▶ _BRONTEKST_
§ §
In theorie wordt de belasting berekend door deze percentages toe te passen op het belastbaar inkomen. In de praktijk zal het te betalen bedrag hiervan afwijken, omdat de wet ook voorziet in een belastingvrij minimum en een aantal verminderingen en verhogingen, die afhankelijk zijn van o.m. de aard van de inkomsten, en van de kosten die gemaakt werden om het inkomen te verwerven.
Het belastingvrij minimum wordt jaarlijks door de overheid vastgelegd. Dit bedrag geldt voor gehuwden, wettelijk samenwonenden en alleenstaanden. Het belastingvrij minimum kan verhogen naar gelang de gezinstoestand (o.m. kinderen ten laste). Ook deze (progressieve) verhoging van de belastingvrije som wordt jaarlijks vastgelegd.
Indien het inkomen lager is dan het belastingvrij minimum zijn geen belastingen verschuldigd, en kan in een aantal gevallen zelfs een belastingkrediet worden bekomen.
Aftrekbare kosten
Kosten die gemaakt zijn om het inkomen te verwerven, mogen in mindering gebracht worden op de inkomsten.
Daarbij kan men naar keuze de gemaakte kosten bewijzen of gebruik maken van een forfait. Voor loontrekkenden wordt het forfait berekend op basis van vastgelegde percentages per inkomensschijf. Na berekening van de forfaitaire beroepskosten wordt het berekende bedrag vervolgens beperkt tot het maximumbedrag (uiteraard indien het resultaat hoger ligt dan het maximumbedrag). Dit maximumbedrag wordt, net als de inkomensschijven en de percentages, jaarlijks vastgelegd.
Zelfstandigen zullen doorgaans al hun beroepskosten bewijzen aan de hand van facturen. Ook bedrijfsleiders kunnen echter kiezen voor een kostenforfait. Ook voor dit kostenforfait voor bedrijfsleiders wordt jaarlijks een percentage en een plafondbedrag vastgelegd.
§ §
▶ _WAT JE DOET_
1. Noem alles waarvan de tekst over de belasting op het inkomen zegt dat het jaarlijks wordt vastgelegd.
2. Schrijf de tekst over de belasting op het inkomen verder vanaf de laatste zin.
De gegevens hieronder heb je niet nodig.
§ §
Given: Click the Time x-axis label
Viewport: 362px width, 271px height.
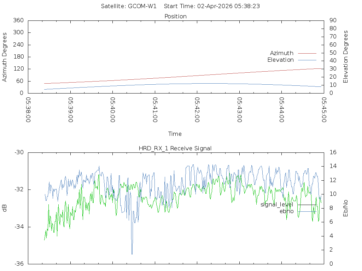Looking at the screenshot, I should coord(175,134).
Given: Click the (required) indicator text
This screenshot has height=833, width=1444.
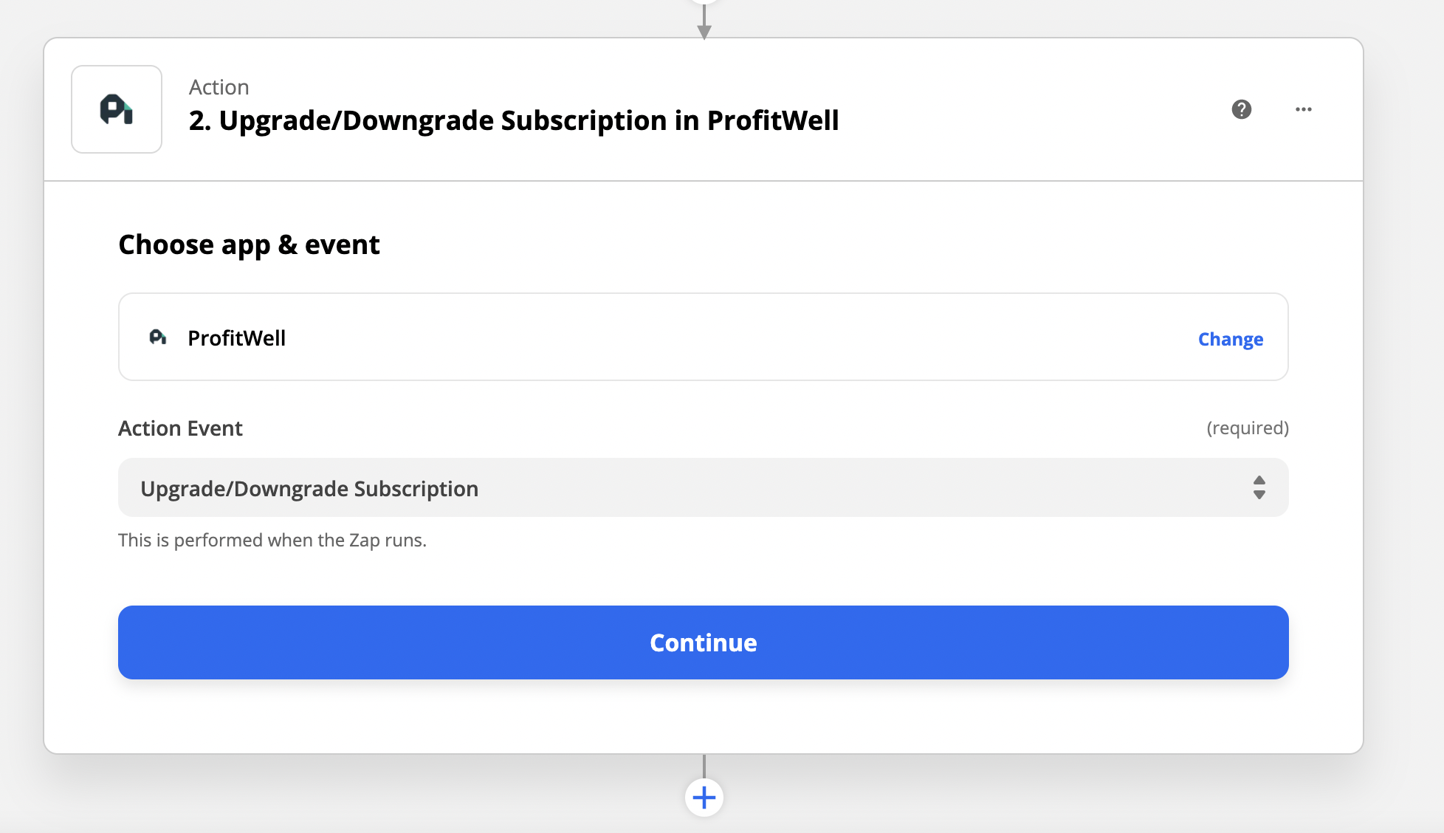Looking at the screenshot, I should point(1248,428).
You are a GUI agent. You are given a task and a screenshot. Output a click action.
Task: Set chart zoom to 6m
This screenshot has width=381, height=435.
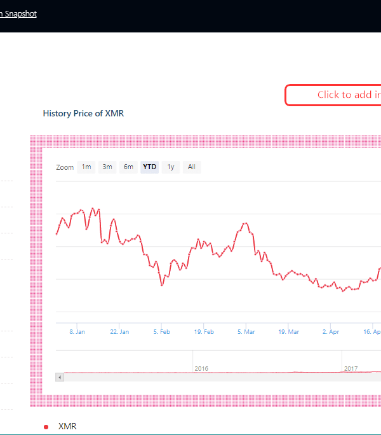point(128,167)
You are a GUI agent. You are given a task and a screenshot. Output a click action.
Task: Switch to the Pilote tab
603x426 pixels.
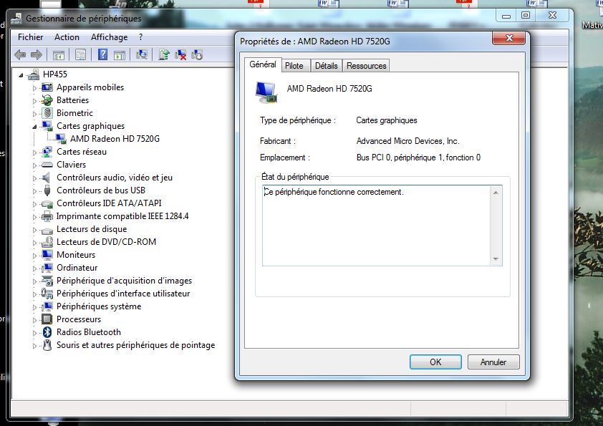coord(294,66)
§ §
▶ _ANTWOORDEN PER NUMMER_
1.
- het belastingvrij minimum
- de (progressieve) verhoging van de belastingvrije som
- het maximumbedrag voor de forfaitaire beroepskosten
- de inkomensschijven
- de percentages per inkomensschijf
- het percentage voor het kostenforfait voor bedrijfsleiders
- het plafondbedrag voor het kostenforfait voor bedrijfsleiders

2.
Tarief vennootschapsbelasting
De winst van de vennootschappen wordt belast aan een vast tarief (geen belastingschijven).
De bezoldiging van de werkende vennoten is voor de vennootschap een bedrijfslast, voor de werkende vennoot is het een inkomst als zelfstandige, die hij moet aangeven in de personenbelasting.
Met de hoge personenbelasting en de relatief lage vennootschapsbelasting kan het fiscaal interessant zijn om jezelf als werkende vennoot geen al te hoog loon uit te keren (dat in de personenbelasting immers toch zwaar belast zou worden) en eerder aan kapitaalsopbouw te doen binnen de vennootschap.
De actuele tendens om de vennootschapsbelasting (progressief) sterk te verlagen – bedoeld om het economisch ondernemen van de vennootschappen aan te zwengelen – lijkt dat alleen maar te bevestigen. Tegelijk moeten we echter vaststellen dat het aanwenden van de middelen die in de vennootschap gebleven zijn (en dus aan een laag tarief belast zijn geweest) strikter wordt geregeld. En dat er dus minder mogelijkheden zijn om jezelf als werkend vennoot andere voordelen dan loon toe te kennen.
Voorafbetalingen
Een belangrijk verschil tussen zelfstandigen en loontrekkenden is dat bij een loontrekkende
automatisch de zogenaamde “bedrijfsvoorheffing” wordt afgehouden. Bij elke uitbetaling van loon aan een loontrekkende wordt een deel van het bruto – loon ingehouden om de RSZ – bijdragen te betalen, en voorafbetaling te doen van de belastingen die de loontrekkende verschuldigd zal zijn.
Belastingvermeerdering
Bij de zelfstandigen bestaat deze voorheffing niet. Omwille van de latere betaling legt de staat aan de zelfstandigen en de vennootschappen een vermeerdering van de verschuldigde belasting op (berekend als een percentage op de verschuldigde belasting).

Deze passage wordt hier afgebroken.